The request:
Rewrite the material below with every "How do I perform" changed to "How can I perform", leaving everything else as it is.

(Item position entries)
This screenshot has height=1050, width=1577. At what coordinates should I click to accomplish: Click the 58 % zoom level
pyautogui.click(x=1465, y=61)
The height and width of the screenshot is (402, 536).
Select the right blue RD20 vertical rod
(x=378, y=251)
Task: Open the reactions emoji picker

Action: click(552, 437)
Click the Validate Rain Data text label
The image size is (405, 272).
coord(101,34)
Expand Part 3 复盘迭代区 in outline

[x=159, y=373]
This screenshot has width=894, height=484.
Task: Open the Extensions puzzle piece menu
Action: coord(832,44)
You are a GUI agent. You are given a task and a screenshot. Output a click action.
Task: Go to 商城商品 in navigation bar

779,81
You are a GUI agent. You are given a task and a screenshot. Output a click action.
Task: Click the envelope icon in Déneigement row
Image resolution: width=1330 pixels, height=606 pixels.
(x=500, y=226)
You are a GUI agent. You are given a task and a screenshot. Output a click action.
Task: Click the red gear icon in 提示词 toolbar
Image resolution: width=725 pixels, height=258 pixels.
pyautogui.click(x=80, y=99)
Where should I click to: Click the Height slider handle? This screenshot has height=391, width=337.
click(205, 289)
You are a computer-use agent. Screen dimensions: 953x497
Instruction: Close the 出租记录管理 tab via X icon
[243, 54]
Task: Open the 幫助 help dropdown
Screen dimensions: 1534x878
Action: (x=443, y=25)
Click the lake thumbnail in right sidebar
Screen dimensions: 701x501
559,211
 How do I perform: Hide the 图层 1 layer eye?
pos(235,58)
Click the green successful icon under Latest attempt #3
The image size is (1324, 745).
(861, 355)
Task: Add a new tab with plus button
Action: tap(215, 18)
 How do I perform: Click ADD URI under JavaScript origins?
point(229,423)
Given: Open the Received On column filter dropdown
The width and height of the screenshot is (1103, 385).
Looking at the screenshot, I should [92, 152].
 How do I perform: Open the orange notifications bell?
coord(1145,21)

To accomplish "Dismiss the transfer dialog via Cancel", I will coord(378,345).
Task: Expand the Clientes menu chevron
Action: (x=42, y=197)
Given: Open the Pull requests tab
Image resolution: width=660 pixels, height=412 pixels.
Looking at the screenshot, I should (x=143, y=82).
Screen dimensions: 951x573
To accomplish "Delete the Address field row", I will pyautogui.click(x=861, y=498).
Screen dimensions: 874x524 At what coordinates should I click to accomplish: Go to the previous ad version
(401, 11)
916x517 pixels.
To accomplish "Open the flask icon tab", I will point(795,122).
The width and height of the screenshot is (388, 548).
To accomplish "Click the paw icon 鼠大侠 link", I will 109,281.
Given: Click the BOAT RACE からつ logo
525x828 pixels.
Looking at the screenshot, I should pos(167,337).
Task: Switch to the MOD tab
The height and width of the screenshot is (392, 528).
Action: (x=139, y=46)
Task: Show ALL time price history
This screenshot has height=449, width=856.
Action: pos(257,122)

Exercise response:
This screenshot has height=1050, width=1577. At what coordinates should I click to accomplish: Click the 58 % zoom level
pyautogui.click(x=1465, y=61)
The height and width of the screenshot is (402, 536).
Select the right blue RD20 vertical rod
(x=378, y=251)
Task: Open the reactions emoji picker

Action: click(552, 437)
Click the Validate Rain Data text label
The image size is (405, 272).
coord(101,34)
Expand Part 3 复盘迭代区 in outline

[x=159, y=373]
This screenshot has width=894, height=484.
Task: Open the Extensions puzzle piece menu
Action: coord(832,44)
You are a GUI agent. You are given a task and a screenshot. Output a click action.
Task: Go to 商城商品 in navigation bar

779,81
You are a GUI agent. You are given a task and a screenshot. Output a click action.
Task: Click the envelope icon in Déneigement row
Image resolution: width=1330 pixels, height=606 pixels.
(x=500, y=226)
You are a GUI agent. You are given a task and a screenshot. Output a click action.
Task: Click the red gear icon in 提示词 toolbar
Image resolution: width=725 pixels, height=258 pixels.
pyautogui.click(x=80, y=99)
Where should I click to: Click the Height slider handle? This screenshot has height=391, width=337.
click(205, 289)
You are a computer-use agent. Screen dimensions: 953x497
Instruction: Close the 出租记录管理 tab via X icon
[243, 54]
Task: Open the 幫助 help dropdown
Screen dimensions: 1534x878
Action: (x=443, y=25)
Click the lake thumbnail in right sidebar
Screen dimensions: 701x501
559,211
 How can I perform: Hide the 图层 1 layer eye?
pos(235,58)
Click the green successful icon under Latest attempt #3
The image size is (1324, 745).
(861, 355)
Task: Add a new tab with plus button
Action: tap(215, 18)
 How can I perform: Click ADD URI under JavaScript origins?
point(229,423)
Given: Open the Received On column filter dropdown
The width and height of the screenshot is (1103, 385).
Looking at the screenshot, I should [92, 152].
 How can I perform: Open the orange notifications bell?
coord(1145,21)

To accomplish "Dismiss the transfer dialog via Cancel", I will coord(378,345).
Task: Expand the Clientes menu chevron
Action: (x=42, y=197)
Given: Open the Pull requests tab
Image resolution: width=660 pixels, height=412 pixels.
Looking at the screenshot, I should (x=143, y=82).
Screen dimensions: 951x573
To accomplish "Delete the Address field row", I will pyautogui.click(x=861, y=498).
Screen dimensions: 874x524 At what coordinates should I click to accomplish: Go to the previous ad version
(401, 11)
916x517 pixels.
To accomplish "Open the flask icon tab", I will point(795,122).
The width and height of the screenshot is (388, 548).
To accomplish "Click the paw icon 鼠大侠 link", I will 109,281.
Given: Click the BOAT RACE からつ logo
525x828 pixels.
Looking at the screenshot, I should pos(167,337).
Task: Switch to the MOD tab
The height and width of the screenshot is (392, 528).
Action: (x=139, y=46)
Task: Show ALL time price history
This screenshot has height=449, width=856.
Action: pos(257,122)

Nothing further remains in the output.